Would it be possible to quote, exactly and in full, the lines from the one with "Instruction: Open the" through the end of the entries below?
BEGIN
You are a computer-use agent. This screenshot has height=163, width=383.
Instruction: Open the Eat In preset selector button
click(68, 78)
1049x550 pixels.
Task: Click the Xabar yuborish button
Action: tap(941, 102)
END
* [SOLUTION TO THIS PROBLEM]:
Instruction: Open the Eat In preset selector button
click(68, 78)
1049x550 pixels.
Task: Click the Xabar yuborish button
Action: tap(941, 102)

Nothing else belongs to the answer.